[Start of Material supplied]
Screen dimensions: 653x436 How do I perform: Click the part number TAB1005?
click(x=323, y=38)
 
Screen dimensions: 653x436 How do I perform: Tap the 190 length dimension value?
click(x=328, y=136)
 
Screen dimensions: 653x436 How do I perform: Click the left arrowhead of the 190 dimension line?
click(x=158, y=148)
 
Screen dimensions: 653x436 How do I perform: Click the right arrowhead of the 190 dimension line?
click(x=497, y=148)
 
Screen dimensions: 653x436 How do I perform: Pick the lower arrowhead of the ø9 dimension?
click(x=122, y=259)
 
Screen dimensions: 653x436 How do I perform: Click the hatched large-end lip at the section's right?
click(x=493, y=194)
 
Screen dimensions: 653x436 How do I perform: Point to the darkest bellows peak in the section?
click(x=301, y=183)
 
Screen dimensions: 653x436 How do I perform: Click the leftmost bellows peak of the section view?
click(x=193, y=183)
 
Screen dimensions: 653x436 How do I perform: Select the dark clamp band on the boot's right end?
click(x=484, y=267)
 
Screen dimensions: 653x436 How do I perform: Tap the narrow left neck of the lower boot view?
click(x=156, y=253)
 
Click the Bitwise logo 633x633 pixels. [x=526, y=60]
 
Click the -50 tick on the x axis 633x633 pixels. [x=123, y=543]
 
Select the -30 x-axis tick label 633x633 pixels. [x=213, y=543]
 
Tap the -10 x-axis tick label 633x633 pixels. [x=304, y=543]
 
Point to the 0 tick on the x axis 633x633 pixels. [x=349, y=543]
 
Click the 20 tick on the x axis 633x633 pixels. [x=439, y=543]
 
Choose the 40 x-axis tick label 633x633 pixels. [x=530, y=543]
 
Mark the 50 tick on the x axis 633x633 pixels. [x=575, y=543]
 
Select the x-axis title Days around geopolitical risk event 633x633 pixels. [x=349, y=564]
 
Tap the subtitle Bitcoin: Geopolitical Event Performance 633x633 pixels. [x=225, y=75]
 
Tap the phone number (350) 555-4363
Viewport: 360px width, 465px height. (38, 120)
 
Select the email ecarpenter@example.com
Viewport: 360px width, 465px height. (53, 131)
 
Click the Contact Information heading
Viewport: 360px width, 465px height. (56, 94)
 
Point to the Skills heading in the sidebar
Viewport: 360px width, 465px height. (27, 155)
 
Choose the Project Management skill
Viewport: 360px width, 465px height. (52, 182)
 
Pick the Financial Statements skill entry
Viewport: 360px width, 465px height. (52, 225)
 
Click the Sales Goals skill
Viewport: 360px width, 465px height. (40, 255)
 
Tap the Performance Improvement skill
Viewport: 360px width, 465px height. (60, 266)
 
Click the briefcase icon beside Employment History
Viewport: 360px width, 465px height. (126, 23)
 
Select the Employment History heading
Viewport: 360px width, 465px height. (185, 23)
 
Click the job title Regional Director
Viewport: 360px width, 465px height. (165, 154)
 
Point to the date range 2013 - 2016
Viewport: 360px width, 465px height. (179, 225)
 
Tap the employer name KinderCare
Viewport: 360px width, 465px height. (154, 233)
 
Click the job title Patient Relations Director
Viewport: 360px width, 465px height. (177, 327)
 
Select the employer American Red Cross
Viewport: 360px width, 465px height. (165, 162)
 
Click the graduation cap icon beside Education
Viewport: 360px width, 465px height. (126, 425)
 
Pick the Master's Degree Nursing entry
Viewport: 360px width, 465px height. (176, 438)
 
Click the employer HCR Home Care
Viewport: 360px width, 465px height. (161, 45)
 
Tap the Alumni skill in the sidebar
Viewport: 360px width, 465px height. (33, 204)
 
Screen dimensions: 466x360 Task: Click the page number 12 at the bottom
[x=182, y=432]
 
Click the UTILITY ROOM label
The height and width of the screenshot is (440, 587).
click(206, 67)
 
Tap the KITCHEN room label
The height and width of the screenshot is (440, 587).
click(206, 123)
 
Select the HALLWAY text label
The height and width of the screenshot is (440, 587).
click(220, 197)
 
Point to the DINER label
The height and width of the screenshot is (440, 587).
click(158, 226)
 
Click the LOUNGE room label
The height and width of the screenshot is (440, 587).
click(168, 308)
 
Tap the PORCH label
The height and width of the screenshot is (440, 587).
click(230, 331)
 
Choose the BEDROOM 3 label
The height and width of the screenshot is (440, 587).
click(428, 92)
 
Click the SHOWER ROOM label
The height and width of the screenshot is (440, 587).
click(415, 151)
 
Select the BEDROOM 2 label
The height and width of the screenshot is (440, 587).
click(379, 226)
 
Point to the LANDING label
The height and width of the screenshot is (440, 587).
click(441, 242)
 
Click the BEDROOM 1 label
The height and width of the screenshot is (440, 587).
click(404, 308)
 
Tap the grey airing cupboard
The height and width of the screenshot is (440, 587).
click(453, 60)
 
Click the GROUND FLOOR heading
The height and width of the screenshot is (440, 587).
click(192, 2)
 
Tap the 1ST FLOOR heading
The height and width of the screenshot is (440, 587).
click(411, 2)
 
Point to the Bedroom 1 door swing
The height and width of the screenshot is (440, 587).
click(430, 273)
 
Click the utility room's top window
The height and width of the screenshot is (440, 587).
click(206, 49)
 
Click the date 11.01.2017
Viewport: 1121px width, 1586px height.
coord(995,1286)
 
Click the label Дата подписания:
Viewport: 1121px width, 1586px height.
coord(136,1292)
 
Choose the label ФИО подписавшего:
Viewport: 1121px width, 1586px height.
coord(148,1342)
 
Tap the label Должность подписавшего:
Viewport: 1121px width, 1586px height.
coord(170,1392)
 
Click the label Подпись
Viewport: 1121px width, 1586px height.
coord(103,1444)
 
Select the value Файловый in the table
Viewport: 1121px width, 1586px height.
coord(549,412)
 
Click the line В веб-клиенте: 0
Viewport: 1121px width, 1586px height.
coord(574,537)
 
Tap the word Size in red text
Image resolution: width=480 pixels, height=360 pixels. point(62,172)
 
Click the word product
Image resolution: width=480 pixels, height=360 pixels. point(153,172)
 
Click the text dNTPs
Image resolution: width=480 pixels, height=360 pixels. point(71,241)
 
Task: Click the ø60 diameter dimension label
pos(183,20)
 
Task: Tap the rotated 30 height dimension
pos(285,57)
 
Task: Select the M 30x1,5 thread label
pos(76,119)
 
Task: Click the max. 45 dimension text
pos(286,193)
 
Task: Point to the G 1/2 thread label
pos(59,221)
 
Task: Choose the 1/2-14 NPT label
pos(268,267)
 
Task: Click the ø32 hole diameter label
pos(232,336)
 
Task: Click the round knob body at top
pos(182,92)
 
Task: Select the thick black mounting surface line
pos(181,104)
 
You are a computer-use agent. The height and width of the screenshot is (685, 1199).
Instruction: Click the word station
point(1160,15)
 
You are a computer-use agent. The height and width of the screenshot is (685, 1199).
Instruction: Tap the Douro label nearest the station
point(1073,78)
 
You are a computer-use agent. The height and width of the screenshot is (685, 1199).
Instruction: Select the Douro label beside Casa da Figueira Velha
[End of Material supplied]
_Exercise description_: Rewrite all of the material above as a numbered list, leaving out the blank lines.

_Written response_:
1. Screen dimensions: 653x436 How do I perform: Click the part number TAB1005?
2. click(x=323, y=38)
3. Screen dimensions: 653x436 How do I perform: Tap the 190 length dimension value?
4. click(x=328, y=136)
5. Screen dimensions: 653x436 How do I perform: Click the left arrowhead of the 190 dimension line?
6. click(x=158, y=148)
7. Screen dimensions: 653x436 How do I perform: Click the right arrowhead of the 190 dimension line?
8. click(x=497, y=148)
9. Screen dimensions: 653x436 How do I perform: Pick the lower arrowhead of the ø9 dimension?
10. click(x=122, y=259)
11. Screen dimensions: 653x436 How do I perform: Click the hatched large-end lip at the section's right?
12. click(x=493, y=194)
13. Screen dimensions: 653x436 How do I perform: Point to the darkest bellows peak in the section?
14. click(x=301, y=183)
15. Screen dimensions: 653x436 How do I perform: Click the leftmost bellows peak of the section view?
16. click(x=193, y=183)
17. Screen dimensions: 653x436 How do I perform: Select the dark clamp band on the boot's right end?
18. click(x=484, y=267)
19. Screen dimensions: 653x436 How do I perform: Tap the narrow left neck of the lower boot view?
20. click(x=156, y=253)
21. Click the Bitwise logo 633x633 pixels. [x=526, y=60]
22. Click the -50 tick on the x axis 633x633 pixels. [x=123, y=543]
23. Select the -30 x-axis tick label 633x633 pixels. [x=213, y=543]
24. Tap the -10 x-axis tick label 633x633 pixels. [x=304, y=543]
25. Point to the 0 tick on the x axis 633x633 pixels. [x=349, y=543]
26. Click the 20 tick on the x axis 633x633 pixels. [x=439, y=543]
27. Choose the 40 x-axis tick label 633x633 pixels. [x=530, y=543]
28. Mark the 50 tick on the x axis 633x633 pixels. [x=575, y=543]
29. Select the x-axis title Days around geopolitical risk event 633x633 pixels. [x=349, y=564]
30. Tap the subtitle Bitcoin: Geopolitical Event Performance 633x633 pixels. [x=225, y=75]
31. Tap the phone number (350) 555-4363
32. Viewport: 360px width, 465px height. (38, 120)
33. Select the email ecarpenter@example.com
34. Viewport: 360px width, 465px height. (53, 131)
35. Click the Contact Information heading
36. Viewport: 360px width, 465px height. (56, 94)
37. Point to the Skills heading in the sidebar
38. Viewport: 360px width, 465px height. (27, 155)
39. Choose the Project Management skill
40. Viewport: 360px width, 465px height. (52, 182)
41. Pick the Financial Statements skill entry
42. Viewport: 360px width, 465px height. (52, 225)
43. Click the Sales Goals skill
44. Viewport: 360px width, 465px height. (40, 255)
45. Tap the Performance Improvement skill
46. Viewport: 360px width, 465px height. (60, 266)
47. Click the briefcase icon beside Employment History
48. Viewport: 360px width, 465px height. (126, 23)
49. Select the Employment History heading
50. Viewport: 360px width, 465px height. (185, 23)
51. Click the job title Regional Director
52. Viewport: 360px width, 465px height. (165, 154)
53. Point to the date range 2013 - 2016
54. Viewport: 360px width, 465px height. (179, 225)
55. Tap the employer name KinderCare
56. Viewport: 360px width, 465px height. (154, 233)
57. Click the job title Patient Relations Director
58. Viewport: 360px width, 465px height. (177, 327)
59. Select the employer American Red Cross
60. Viewport: 360px width, 465px height. (165, 162)
61. Click the graduation cap icon beside Education
62. Viewport: 360px width, 465px height. (126, 425)
63. Pick the Master's Degree Nursing entry
64. Viewport: 360px width, 465px height. (176, 438)
65. Click the employer HCR Home Care
66. Viewport: 360px width, 465px height. (161, 45)
67. Tap the Alumni skill in the sidebar
68. Viewport: 360px width, 465px height. (33, 204)
69. Screen dimensions: 466x360 Task: Click the page number 12 at the bottom
70. [x=182, y=432]
71. Click the UTILITY ROOM label
72. The height and width of the screenshot is (440, 587).
73. click(206, 67)
74. Tap the KITCHEN room label
75. The height and width of the screenshot is (440, 587).
76. click(206, 123)
77. Select the HALLWAY text label
78. The height and width of the screenshot is (440, 587).
79. click(220, 197)
80. Point to the DINER label
81. The height and width of the screenshot is (440, 587).
82. click(158, 226)
83. Click the LOUNGE room label
84. The height and width of the screenshot is (440, 587).
85. click(168, 308)
86. Tap the PORCH label
87. The height and width of the screenshot is (440, 587).
88. click(230, 331)
89. Choose the BEDROOM 3 label
90. The height and width of the screenshot is (440, 587).
91. click(428, 92)
92. Click the SHOWER ROOM label
93. The height and width of the screenshot is (440, 587).
94. click(415, 151)
95. Select the BEDROOM 2 label
96. The height and width of the screenshot is (440, 587).
97. click(379, 226)
98. Point to the LANDING label
99. The height and width of the screenshot is (440, 587).
100. click(441, 242)
101. Click the BEDROOM 1 label
102. The height and width of the screenshot is (440, 587).
103. click(404, 308)
104. Tap the grey airing cupboard
105. The height and width of the screenshot is (440, 587).
106. click(453, 60)
107. Click the GROUND FLOOR heading
108. The height and width of the screenshot is (440, 587).
109. click(192, 2)
110. Tap the 1ST FLOOR heading
111. The height and width of the screenshot is (440, 587).
112. click(411, 2)
113. Point to the Bedroom 1 door swing
114. The height and width of the screenshot is (440, 587).
115. click(430, 273)
116. Click the utility room's top window
117. The height and width of the screenshot is (440, 587).
118. click(206, 49)
119. Click the date 11.01.2017
120. Viewport: 1121px width, 1586px height.
121. coord(995,1286)
122. Click the label Дата подписания:
123. Viewport: 1121px width, 1586px height.
124. coord(136,1292)
125. Choose the label ФИО подписавшего:
126. Viewport: 1121px width, 1586px height.
127. coord(148,1342)
128. Tap the label Должность подписавшего:
129. Viewport: 1121px width, 1586px height.
130. coord(170,1392)
131. Click the label Подпись
132. Viewport: 1121px width, 1586px height.
133. coord(103,1444)
134. Select the value Файловый in the table
135. Viewport: 1121px width, 1586px height.
136. coord(549,412)
137. Click the line В веб-клиенте: 0
138. Viewport: 1121px width, 1586px height.
139. coord(574,537)
140. Tap the word Size in red text
141. Image resolution: width=480 pixels, height=360 pixels. point(62,172)
142. Click the word product
143. Image resolution: width=480 pixels, height=360 pixels. point(153,172)
144. Click the text dNTPs
145. Image resolution: width=480 pixels, height=360 pixels. point(71,241)
146. Task: Click the ø60 diameter dimension label
147. pos(183,20)
148. Task: Tap the rotated 30 height dimension
149. pos(285,57)
150. Task: Select the M 30x1,5 thread label
151. pos(76,119)
152. Task: Click the max. 45 dimension text
153. pos(286,193)
154. Task: Point to the G 1/2 thread label
155. pos(59,221)
156. Task: Choose the 1/2-14 NPT label
157. pos(268,267)
158. Task: Click the ø32 hole diameter label
159. pos(232,336)
160. Task: Click the round knob body at top
161. pos(182,92)
162. Task: Select the thick black mounting surface line
163. pos(181,104)
164. You are a computer-use agent. The height and width of the screenshot is (685, 1199).
165. Instruction: Click the word station
166. point(1160,15)
167. You are a computer-use agent. The height and width of the screenshot is (685, 1199).
168. Instruction: Tap the Douro label nearest the station
169. point(1073,78)
170. You are a computer-use agent. The height and width of the screenshot is (685, 1199).
171. Instruction: Select the Douro label beside Casa da Figueira Velha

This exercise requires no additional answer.